Specifically, the aforementioned section, gave CCB the power to, “retain custody of such declarations and make them available for inspection by any citizen ofNigeriaon such terms and conditions as the National Assembly may prescribe.”
Meanwhile, the CCB, while reeling out the number of cases it said were successfully prosecuted within the year under review and those pending before the Code of Conduct Tribunal, said none of the top political office holders in the country defaulted.
“Neither the President, the Vice President, Governors or any of the Ministers defaulted. In fact, they had all declared their assets before they even assumed office and we have their assets declaration forms.
“In the year under review, assets declared by Ministers, State Governors, Deputy Governors, Secretaries to State Governments, Commissioners and other top government functionaries of state governments were verified by the Federal Commissioners in charge of the six geopolitical zones of the country. Also, verification of assets declared by Local Government Chairmen, Councilors and Supervisors of the 774 local governments in the country are on-ongoing. This is carried out through conference and field verifications.”
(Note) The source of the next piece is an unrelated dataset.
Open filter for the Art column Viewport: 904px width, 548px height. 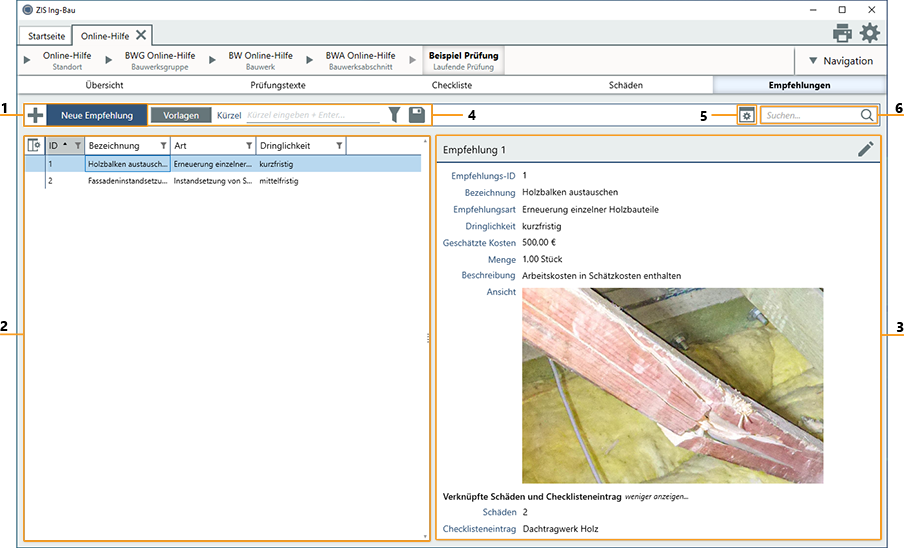[249, 146]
It said those earmarked for prosecution were mostly civil servants, adding that, “the Bureau prosecuted 172 public officers from Kwara and Kogi States for defaulting in declaring their assets as required in paragraph 11 of Part 1, Fifth Schedule of the Constitution.
“The Bureau has further filed charges on breach of the Code of Conduct against nine officers from various organizations before the CCT. It is also drafting charges against Public officers who have defaulted in declaring their assets from the following states and organizations; Abia, Akwa Ibom, Bauchi, Bayelsa, Borno, Cross River, Ebonyi, Enugu, Kano, Katsina, Kwara, Nasarawa, Rivers, Nigeria Customs Service, Vehicle Inspection Office and Independent National Electoral Commission.”
Meantime, the Bureau yesterday, said one of the greatest challenges it was facing, includes unwillingness of the public to provide it with critical information by way of petitions, whistle-blowing, as well as the problems of inadequate funding and manpower.